- WHAT TO DO
A: In the passage on CDH genetics, what share of the study cohort carries rare and predicted pathogenic variants within CDH-causing genes?
B: Output the part of the passage on CDH genetics between "CDH-Causing Genes Are" and "as internal controls.", inclusive, without changing a word.
C: Pick up the passage on CDH genetics after its final sentence and keep writing it.

---------- DOCUMENT EXTRACT ----------

CDH-Causing Genes Are Enriched for Damaging Variants.
We report a catalog of rare and predicted pathogenic variants within CDH-causing genes, which are present in 30.9% of our study cohort, further substantiating their role in diaphragm development. Patients showed a significant enrichment for predicted pathogenic variation within these CDH-causing genes compared with random gene sets, unlike a control cohort matched by ancestry. The enrichment analysis was designed to minimize the impact of population stratification, because the CDH-causing gene set is compared against 120 size-matched random gene sets in the same cohort, acting as internal controls.
Insights in the Genetics of CDH.
Our data are consistent with several proposed hypotheses about the genetic origins of CDH. First, we found multiple different genes affected across the CDH population, supporting the heterogeneous nature of the disease. Second, we identified rare and predicted pathogenic variants in two or more genes in multiple patients, raising the possibility of polygenic inheritance pattern in at least a subset of patients. However, this study does not allow us to assess the relative contribution of each variant within a given individual. Third, the majority of variants identified were inherited from an apparently unaffected parent, consistent with decreased penetrance for many of these putative causative genes. A model of decreased penetrance has been proposed for several other known CDH-causing genes, such as ZFPM2 (12, 13). Because this study did not include parental exomes, we are unable to determine the true contribution of de novo mutations to the pathogenesis of CDH. We did not identify any clear correlations between specific variants and patient phenotype, including isolated versus complex CDH, possibly due to limited sample size or incomplete clinical information. Further patient stratification will allow analyses of the effects of rare SNVs on disease severity.

---------- ENTRIES SHOWN ----------

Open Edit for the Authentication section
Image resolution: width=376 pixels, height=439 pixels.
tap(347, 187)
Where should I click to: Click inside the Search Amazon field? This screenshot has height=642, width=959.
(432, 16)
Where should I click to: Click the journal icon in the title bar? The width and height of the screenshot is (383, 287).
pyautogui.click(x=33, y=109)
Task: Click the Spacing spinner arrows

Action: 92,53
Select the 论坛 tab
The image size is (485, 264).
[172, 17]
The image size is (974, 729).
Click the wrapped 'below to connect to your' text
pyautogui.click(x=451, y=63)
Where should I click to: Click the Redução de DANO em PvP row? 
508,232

----------
---------- ENTRIES SHOWN ----------

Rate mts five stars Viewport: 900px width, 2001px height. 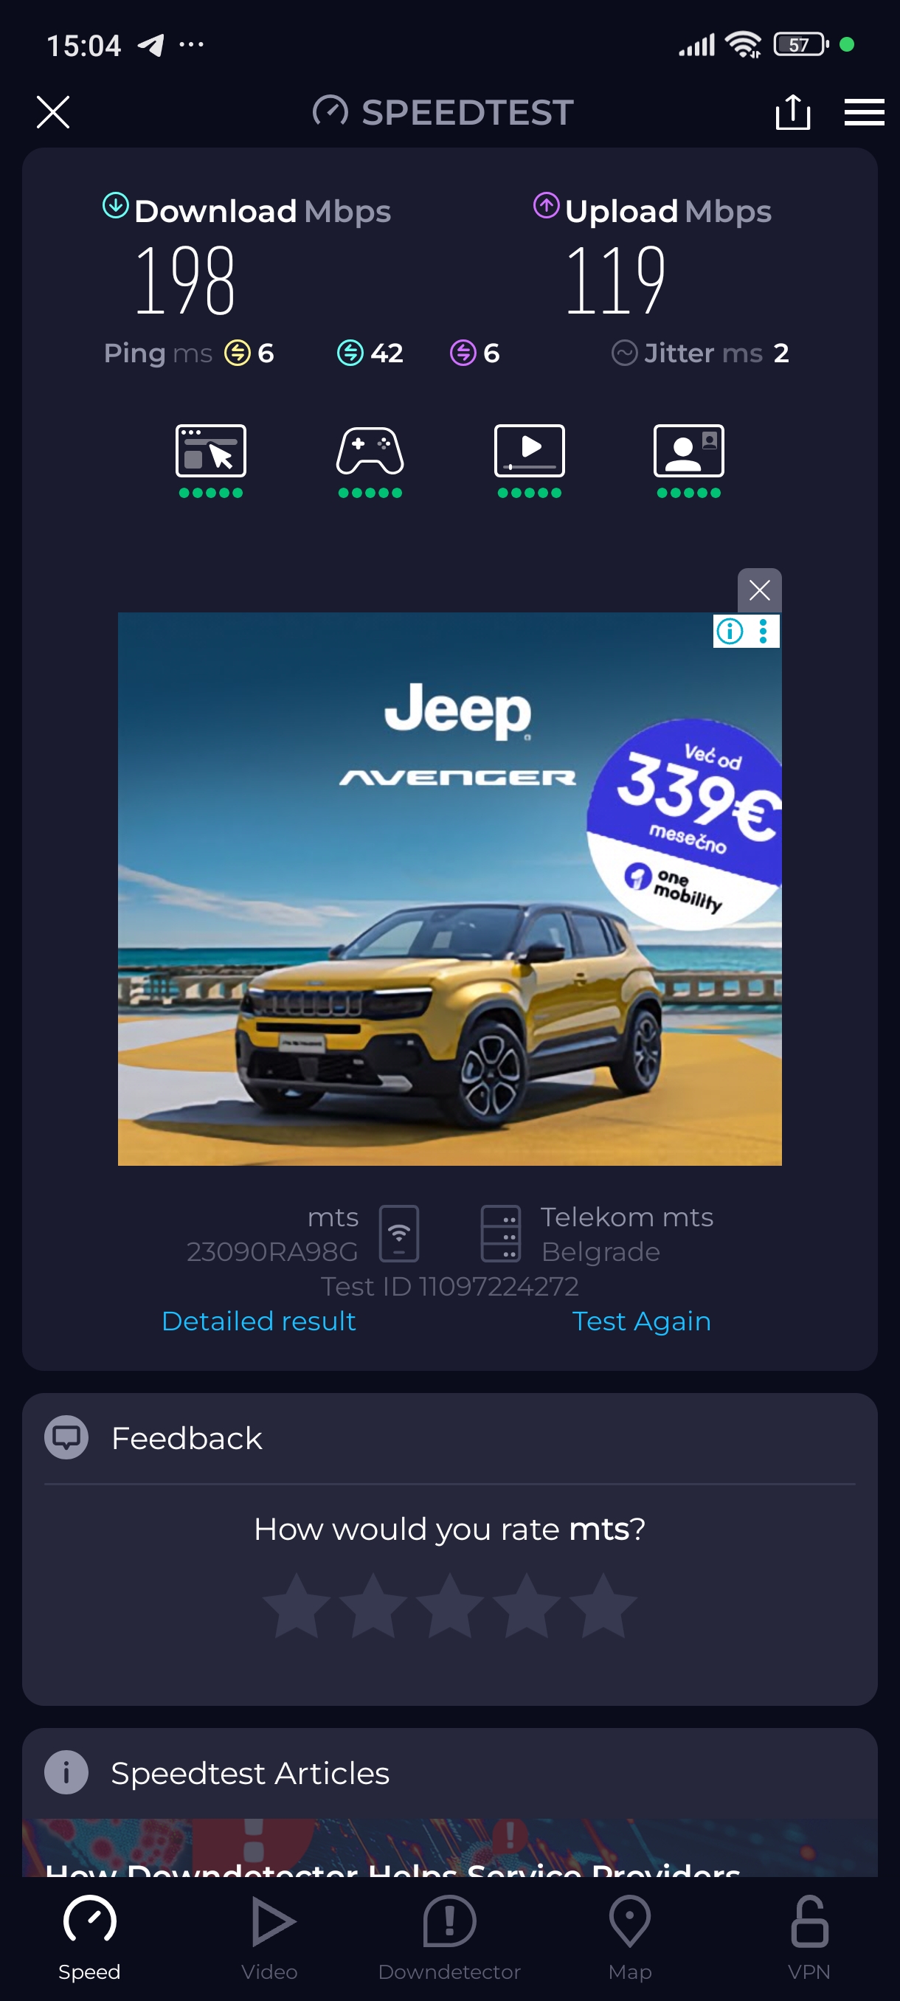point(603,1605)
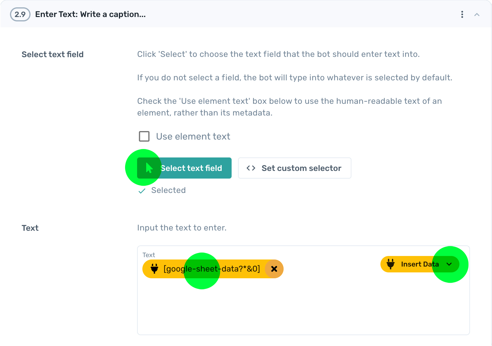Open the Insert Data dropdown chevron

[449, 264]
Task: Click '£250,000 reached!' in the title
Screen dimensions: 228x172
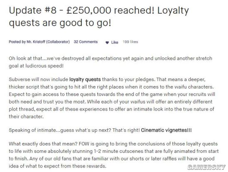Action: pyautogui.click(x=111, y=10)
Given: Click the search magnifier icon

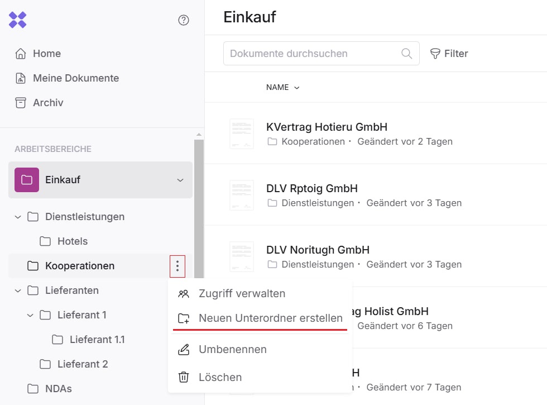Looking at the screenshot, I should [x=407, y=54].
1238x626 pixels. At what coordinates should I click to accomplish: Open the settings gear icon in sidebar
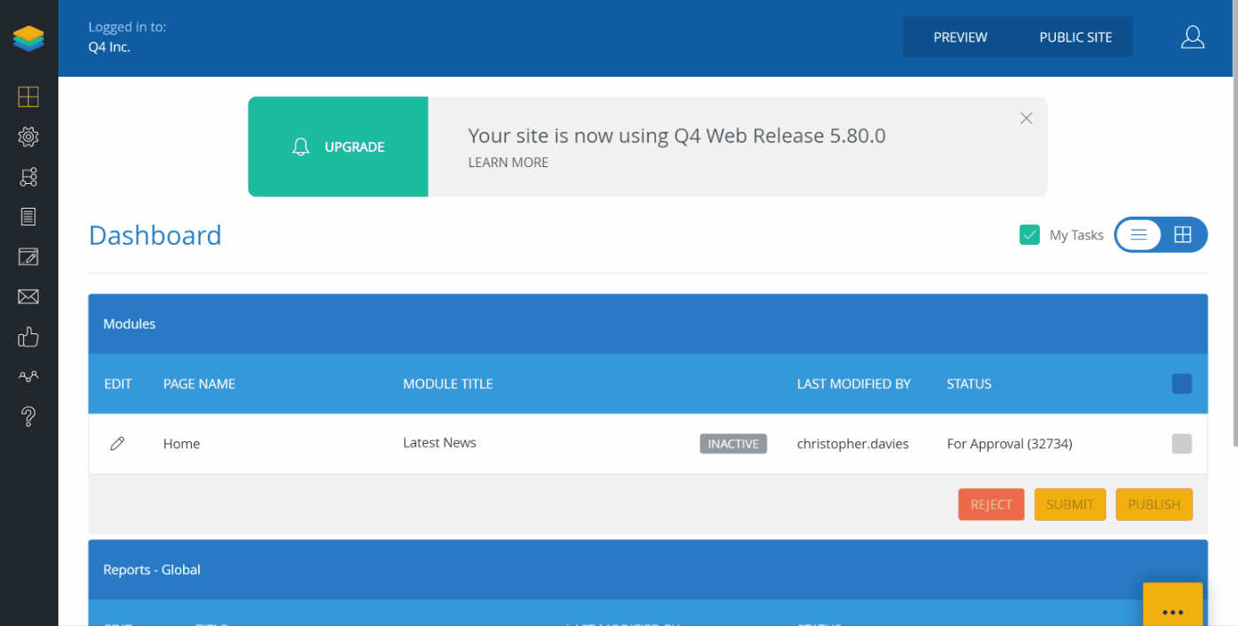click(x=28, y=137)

----------

- WRITTEN RESPONSES
A: 30.9% of the study cohort.

B:
CDH-Causing Genes Are Enriched for Damaging Variants.
We report a catalog of rare and predicted pathogenic variants within CDH-causing genes, which are present in 30.9% of our study cohort, further substantiating their role in diaphragm development. Patients showed a significant enrichment for predicted pathogenic variation within these CDH-causing genes compared with random gene sets, unlike a control cohort matched by ancestry. The enrichment analysis was designed to minimize the impact of population stratification, because the CDH-causing gene set is compared against 120 size-matched random gene sets in the same cohort, acting as internal controls.

C:
SNVs in CDH-Causing Genes Associated with Noncanonical Phenotypes.
Rare and predicted pathogenic variants were identified in the DNA-binding protein CHD7, which is responsible for the CHARGE syndrome (OMIM no. 214800), in seven patients who did not match the classical clinical phenotype. CHD7 variants in our cohort differ from those reported in known CHARGE syndrome cases, suggesting that different variants in CHD7 may result in either the complex syndrome or an increased likelihood of developing CDH.
We also report multiple heterozygous rare and predicted pathogenic variants in LRP2, a gene that causes the autosomal recessive Donnai–Barrow syndrome (DBS; OMIM no. 222448), characterized by CDH, corpus callosum agenesis, and eye and kidney phenotypes (19). None of the 14 individuals with heterozygous LRP2 variants had other findings consistent with a diagnosis of DBS. Therefore, we suggest that variable levels of LRP2 activity may result in a spectrum of disorders, with complete loss of both alleles causing DBS, whereas other heterozygous variants in LRP2 may result in a milder phenotype manifested as an increased susceptibility to CDH.
Murine CDH-Causing Genes Are Associated with Human CDH.
The examination of murine CDH genes, not previously implicated in human CDH, identified multiple rare and predicted pathogenic variants in 28 genes, substantiating their importance in the human phenotype. Many of these genes play a role in a number of developmental pathways, notably retinoic acid (RARA) signaling, control of GLI transcription factor activity (GLI2, GLI3, KIF7), muscle development (MYOD, PAX3, PAX7), or cell migration and proliferation (MET, PDGFRA, SLIT/ROBOs). Many also cause cardiac anomalies in mouse knockouts (SLIT2, PDGFRA, TBX5, HOXB4), consistent with the frequent comorbidity between heart and diaphragm defects (20).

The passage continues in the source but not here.